:: SOURCE TEXT ::
Will this be mapped to OWL or some other semantic language? Jessie: This would be an enormous job for which we don’t have the necessary information. Dave Thau: We have looked into doing this for the schema (without the data), but the usefulness of such a representation is unclear. OWL representations are hard to query.
DonaldHobern
· Any thoughts on bidirectional links to simplify processing these large documents (moving up hierarchy)? Jessie: Intended purely as a transfer schema.
DaveThau?, “Globally Unique Identifiers, why, where and how?”
· What?
- GUIDs (e.g. ISBN, patent numbers, GenBank?, etc.) Digital Object Identifiers (10.121/3212, all start with “10.”) LSID.
- Common features: Short names for complex entities, resolvable, identifies only one entity, permanence
- Differences: may or may not have multiple ids for single entity (patent numbers: no, GenBank? accession numbers: yes, Web URLs: yes), is issuing decentralised (patent numbers: no, ISBNs: yes, in blocks, LSIDs yes)
:::
:: GIVEN INFORMATION ::
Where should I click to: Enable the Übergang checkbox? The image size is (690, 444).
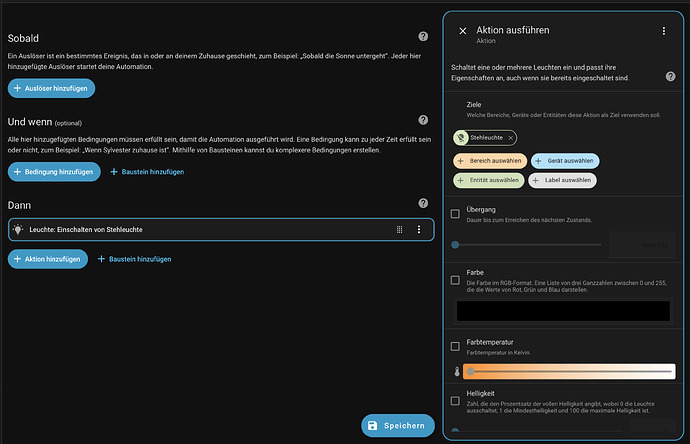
:::
### TASK REQUIREMENTS
Print, without any change, the part of the notes on schemas and unique identifiers that begins at the words "- Common features: Short" and stops after the words "blocks, LSIDs yes)".

### THE RESULT
- Common features: Short names for complex entities, resolvable, identifies only one entity, permanence
- Differences: may or may not have multiple ids for single entity (patent numbers: no, GenBank? accession numbers: yes, Web URLs: yes), is issuing decentralised (patent numbers: no, ISBNs: yes, in blocks, LSIDs yes)